PROVIDED RECORDS
- - - - - - -
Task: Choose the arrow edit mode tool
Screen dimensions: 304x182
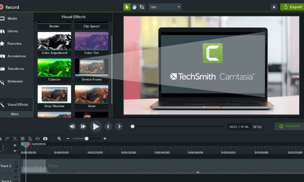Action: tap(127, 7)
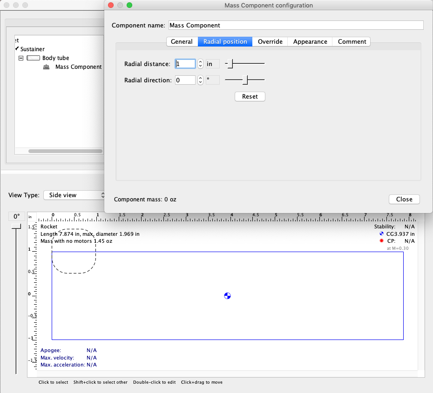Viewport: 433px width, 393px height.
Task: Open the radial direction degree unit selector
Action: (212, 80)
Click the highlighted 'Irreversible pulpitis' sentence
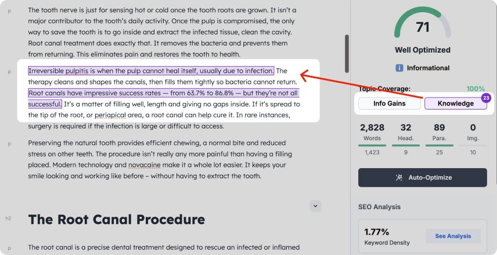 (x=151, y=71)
- - - - - - -
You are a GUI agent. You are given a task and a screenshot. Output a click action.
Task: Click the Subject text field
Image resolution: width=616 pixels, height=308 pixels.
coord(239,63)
- - - - - - -
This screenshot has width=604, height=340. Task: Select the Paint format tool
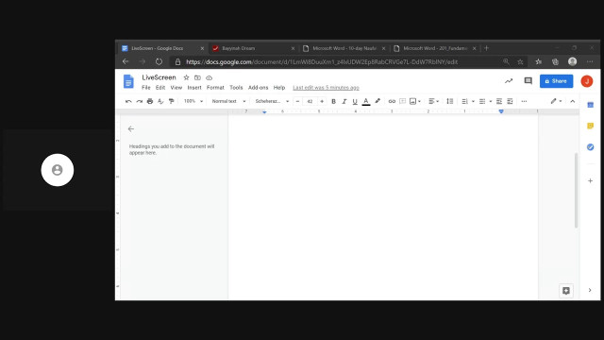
- - - - - - -
INSTRUCTIONS FOR THE TASK
Which lines above hold the string "tool"? Copy each of them.

WORKED SOLUTION
Task: Choose the arrow edit mode tool
This screenshot has width=604, height=340. Task: Select the Paint format tool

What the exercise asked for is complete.